Are You at Risk for Hepatitis C? How to Catch this Silent Killer Before It is Too Late

 

A major health issue facing our country today is a silent and deadly liver disease called hepatitis C.

Up to 5 million Americans are infected[1], but 75 percent of people with hepatitis C don’t know they have it.[2]

People born from 1945 through 1965 have a greater prevalence of hepatitis C than the general population, and make up 82 percent of all people with the disease.[3] People at increased risk for hepatitis C include those who had blood transfusions before 1992, people with tattoos, people who used intravenous drugs – even once – and those who work in a healthcare setting.[4] Certain populations, including African Americans and Hispanics, are also affected at a significantly higher rate than the general population.[5],[6]

People often live for decades with hepatitis C without knowing because there are often no symptoms until serious liver damage or even liver cancer occurs.[7] Deaths from hepatitis C are on the rise,[8] and the disease is the leading cause of liver cancer, liver failure and liver transplantation in the United States.4

But the good news is that for many patients hepatitis C can be cured, and there are new treatments available.[9]

Regular physical examinations do not test for hepatitis C, so if you may be at risk, ask your doctor for a simple blood test for hepatitis C at your next appointment.

For more information on hepatitis C, visit www.BetterToKnowC.com.


[1] Chak, E, et. al. Hepatitis C Virus Infection In USA: An Estimate of True Prevalence. Liver Intl. 2011;1096 -1098.

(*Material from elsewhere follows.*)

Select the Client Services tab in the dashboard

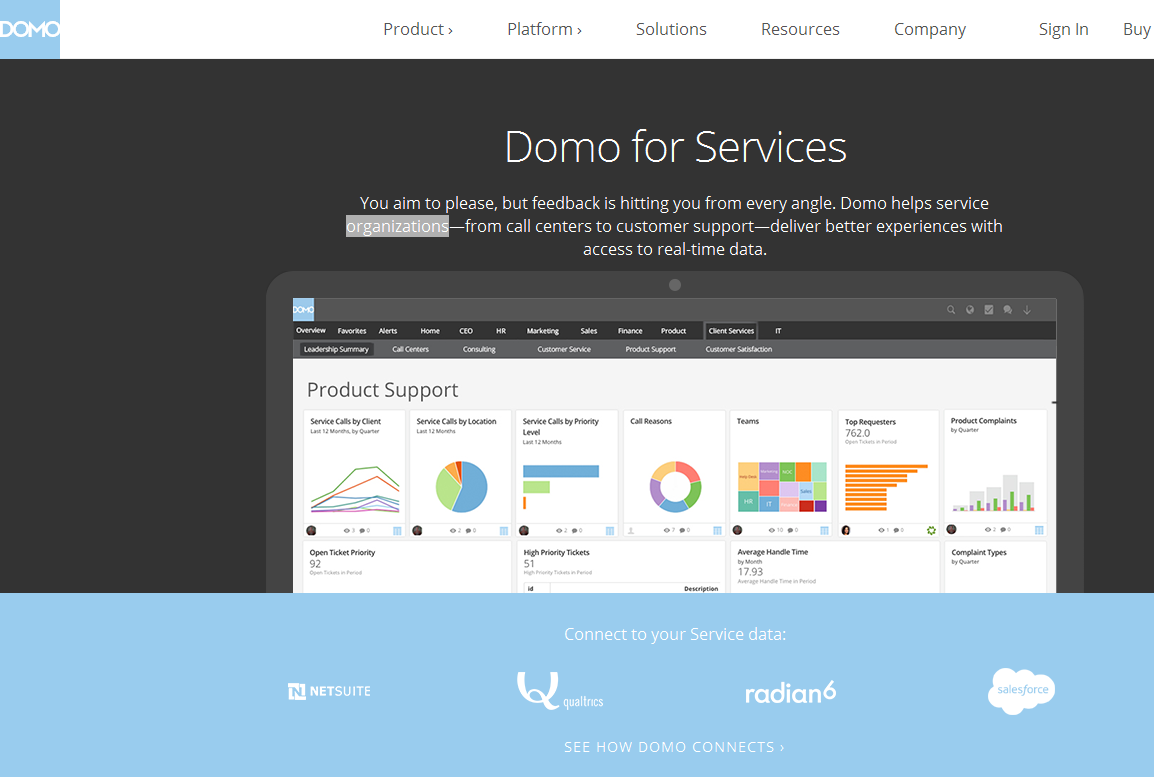[731, 331]
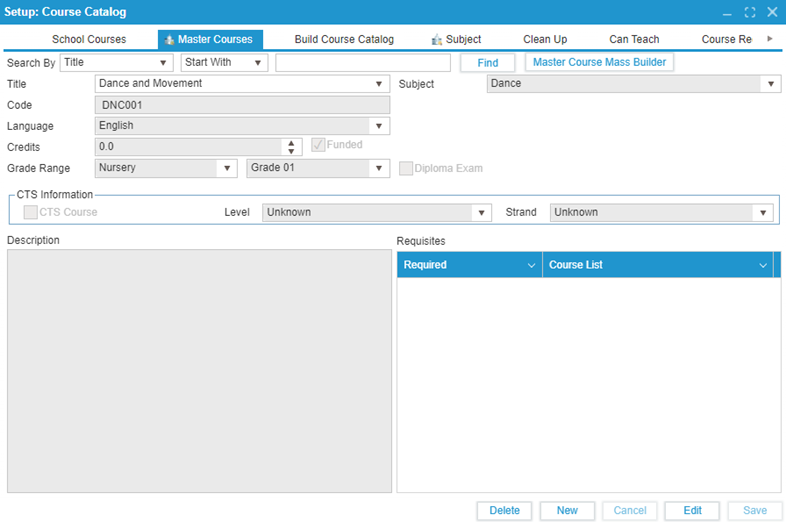The image size is (786, 522).
Task: Toggle the Funded checkbox
Action: click(x=319, y=145)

[2] Institute of Medicine of the National Academies. Hepatitis and liver cancer: a national strategy for prevention and control of hepatitis B and C. Colvin HM and Mitchell AE, ed. Available at: http://www.iom.edu/Reports/2010/Hepatitis-and-Liver-Cancer-A-National-Strategy-for-Prevention-and-Control-of-Hepatitis-B-and-C.aspx. Updated January 11, 2010.   Accessed March 21, 2011.

[3] Smith, BD, et al. Hepatitis C Virus Antibody Prevalence, Correlates and Predictors among Persons Born from 1945 through 1965, United States, 1999-2008. AASLD 2011 Annual Meeting.

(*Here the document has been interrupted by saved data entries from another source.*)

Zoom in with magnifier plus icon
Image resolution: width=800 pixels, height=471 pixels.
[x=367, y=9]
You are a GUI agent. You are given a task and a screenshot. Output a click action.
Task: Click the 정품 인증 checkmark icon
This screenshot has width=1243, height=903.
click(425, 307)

[4] Centers for Disease Control and Prevention. http://www.cdc.gov/hepatitis/C/cFAQ.htm. Updated June 9, 2009. Accessed March 15, 2012.

[5] Hepatitis C and Hispanics. Hepatitis C Support Coalition. 2006. Available at: http://www.hcvadvocate.org/hepatitis/factsheets_pdf/Latinos.pdf Accessed March 15, 2012.

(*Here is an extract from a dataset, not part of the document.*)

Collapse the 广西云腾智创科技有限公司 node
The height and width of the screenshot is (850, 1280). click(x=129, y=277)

[6] Pearlman BL. Hepatitis C in African Americans. CID. 2006;42:82-91.

[7] United States Department of Health & Human Services. Combating The Silent Epidemic of Viral Hepatitis: Action Plan for the Prevention, Care & Treatment of Viral Hepatitis.http://www.hhs.gov/ash/initiatives/hepatitis/actionplan_viralhepatitis2011.pdf. Accessed August 15, 2011.

[8] Ly KN, et al. The Increasing Burden of Mortality From Viral Hepatitis in the United States Between 1999 and 2007. Ann Intern Med. 2012;156:271-278

[9] Pearlman BL and Traub N. Sustained Virologic Response to Antiviral Therapy for Chronic Hepatitis C Virus Infection: A Cure and So Much More. Clin Infect Dis. 2011 Apr;52(7):889-900.